12 septiembre 2016 | 9:28 hrs |

Por: Mario Noriega Villanueva

Cuidado con esos movimientos  que se están dando y que ya tomaron la calle para manifestarse por eso de la autorización de los matrimonios entre personas de un mismo sexo, con todas sus consecuencias legales y jurídicas, incluyendo la adopción de niños. Es un tema muy delicado que constituye a nuestro particular criterio, otro de los yerros graves –el más grave, fue el de traer a Donald Trump, el enemigo no solo de los mexicanos, sino de muchos países del orbe, a los que ha amenazado reiteradamente en su paranoia–, del presidente Enrique Peña Nieto. Sencillamente despertó el avispero.

Toda persona nacida en este país, tiene garantizados –bueno al menos eso reza la Constitución–, sus derechos, y por esa razón, también el respeto de sus semejantes, pero ya ven que solamente los ciegos no quieren ver la diversidad sexual que surge de muchísimas familias, por errores de los propios padres –las mujeres en muchas de las ocasiones–, son los que propician la desviación de la sexualidad a sus hijos, sin que esa sea su intención. Lo sobre protegen, lo educan muy a su manera, equivocada de principio a fin, por lo que existen, no podemos negarlo, homosexuales, manfloras,  bisexuales, heterosexuales, en fin. Nadie tiene porqué sorprenderse, ni mucho menos incomodarse de que existan. Los hay y se tiene que aprender a convivir en una sociedad con esta diversidad sexual, porque como seres humanos y como mexicanos, tienen los mismos derechos de quienes son hombres o mujeres bien definidos.

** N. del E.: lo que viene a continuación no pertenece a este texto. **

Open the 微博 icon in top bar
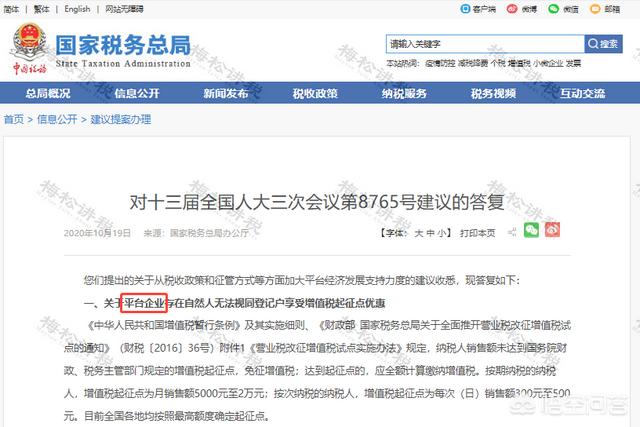640x427 pixels. 512,9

Hasta el momento, las leyes del hombre y las eclesiásticas, más estas basadas en la naturaleza de cada individuo, autorizaban el matrimonio solo entre un hombre y una mujer. Ya se permite, entre personas del mismo sexo y no hay porqué admirarse ni rasgarse las vestiduras por eso. Nuestra sociedad y nadie puede negarlo, está plagado de gente que se desenvuelve en la diversidad sexual. Lejos de satanizar a estos diferentes grupos, hay que aprender una convivencia pacífica. Repito, nadie debe espantarse porque si  ya hemos tenido y tenemos gobernantes y representantes de la iglesia católica, como debe suceder también muy seguramente en las demás corrientes, homosexuales y de otro tipo, con mayor razón nada debe incomodarnos.

Insisto, no solo México sino prácticamente en todo el mundo, se manifiesta una diversidad sexual y algunos países más avanzados intelectualmente, no la hacen de tos como está sucediendo aquí. Contra lo que sí se debe estar, es contra el manipuleo que hace correr riesgos innecesarios, pero advertimos, cuidado, porque si hay manipuleo tanto del lado del gobierno para sacar esta ley que permite la adopción, las iglesias también reaccionas y toman las calles. Se está creando un ambiente muy peligroso y si acaso hay la mano del gobierno en estas movilizaciones, ¡cuidado!, porque las iglesias están reaccionando.

Se supone que tanto en el gobierno como con mayor razón en las iglesias, hay gente pensante, altamente calificada en su preparación, porque no fueron capaces de sentarse a la mesa del diálogo exponiendo sus propósitos bien fundamentados en una realidad que insistimos, no debe espantarnos, y se llegan a acuerdos que no dañen a la sociedad ni la enfrenten porque las consecuencias serán terribles. Que es contra natura el matrimonio entre personas de un mismo género, correcto, pero no se puede negar una realidad como la que se vive: la diversidad sexual.